Spencer and I sat with her next to the window and watched the cars drive in and out of the parking lot. The leaves were starting to change their color, and this one tiny maple tree had already turned already bright orange. I held Mom's hand and pointed in its direction.

“Isn't that pretty?” I asked.

It was kind of a dumb question.

But I was having a hard time thinking of smart questions.

She smiled at me with what seemed like great effort. I smiled back and stroked her soft, knobbly hands. My mom has the softest hands in the world. It's weird how soft they are.

“The food is terrible here,” she announced after a long pause.

I nodded eagerly.

Spencer, who'd barely said anything since we arrived, began humming under her breath and tapping her fingers against her chair.

It was the Saturday after the first few days of classes. I'd been friends with Alice Bingley-Beckerman for less than a week, but it had made me realize how important it was, having someone to talk to. It had made me think about my mom sitting all by herself in a white room for months on end. So I'd telephoned Spencer and demanded that she meet me outside Silverwood on Saturday morning. I'd called a cab and Spencer had taken the free bus that lumbered between the small Chesterton County towns at about five miles an hour.

It was the first time either of us had seen Mom since the spring.

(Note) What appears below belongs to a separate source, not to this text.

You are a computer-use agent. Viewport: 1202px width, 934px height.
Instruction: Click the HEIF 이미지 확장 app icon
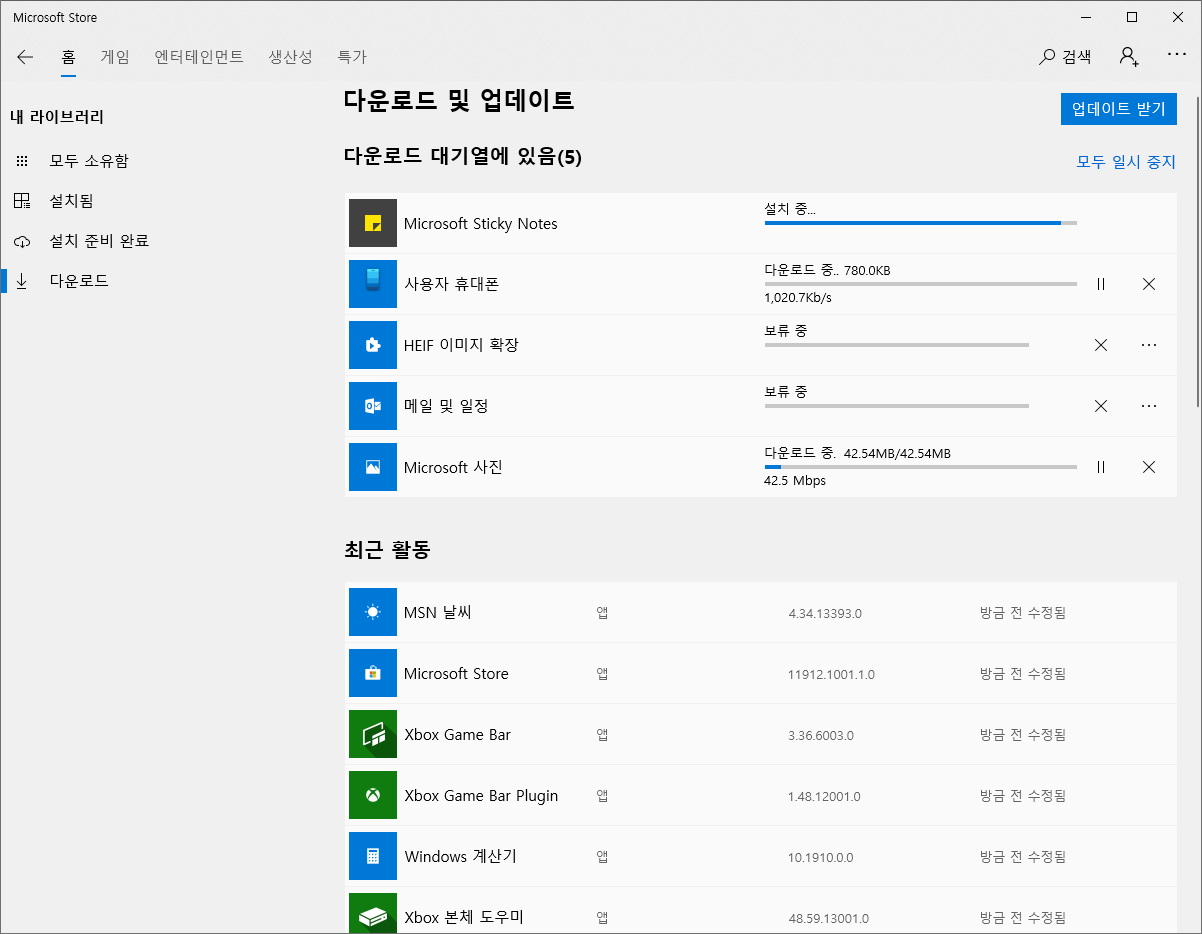click(x=371, y=345)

All summer, Dad had discouraged us from going—apparently Mom wasn't been “ready” for visitors. But when I asked him to phone the hospital during the past week, they'd said that she was “slowly on her way to recovery” and willing to see guests.

I looked out the window again. A young couple was leaning against their station wagon in the parking lot and kissing. Suddenly I was filled with anger. Why were these people being gushy in the parking lot of a mental institution? Why were they being gushy, period? Life was way too screwed-up to allow for gushiness. I stared at the couple. They looked so small from Mom's third-story window. It made me feel like I could reach out and just … crush them between my thumb and forefinger.

“How are you, Mol?” Mom asked.

I snapped out of my reverie. “Oh. Um…”

“How's school?”

“It's okay. I mean, I'm having a little trouble adjusting, but … it's good. I mean, it'll get better. And the classes are really good.”

Her eyes wrinkled happily. “I'm so glad. And what about you, Spencer?”

Spencer kept staring at the window.

“Spencer,” I said.

She tore her eyes away from the couple in the parking lot. “What?”

“Mom just asked you a question.”

“Oh.” Spencer's eyes flickered guiltily in Mom's direction.

“How are you, darling?” Mom repeated.

Spencer shrugged. “I'm okay. School is dumb. But cheerleading is awesome. And jazz dance. Oh, and baton. Candy is teaching me all these cool new moves.”

I winced. Did she have to mention Candy?

“Did you know,” Spencer continued, growing more cheerful, “that Candy was actually a twirling champion herself in—”

“Okay, enough,” I said loudly.

There was an awful silence. Spencer went back to looking out the window. Mom stared down at her hands.

“Mom?” I finally asked.

“Yes, honey?” she whispered.

“When do you think … when do you think you're gonna get out of here?”

We looked at each other. Her eyes seemed to dull and fade. Almost like my question had made a little part of her go to sleep. I tried to backtrack.

“I mean … not that you know yet … I just thought
if
you knew…”

“I'm not sure, Molly,” she said.

“That's fine. Of course. That's fine.” I stared down at my lap. “It's just … next weekend is Parents Weekend. I was thinking that if you did happen to be—”

Mom stood up abruptly. Her white hospital gown was all wrinkly. She started smoothing it down nervously with her hands.

“Definitely not by next weekend, okay?” She walked over to her nightstand and started fiddling with the dials on the radio.

I swallowed. “Okay. Yeah. Sorry. Sorry for asking.”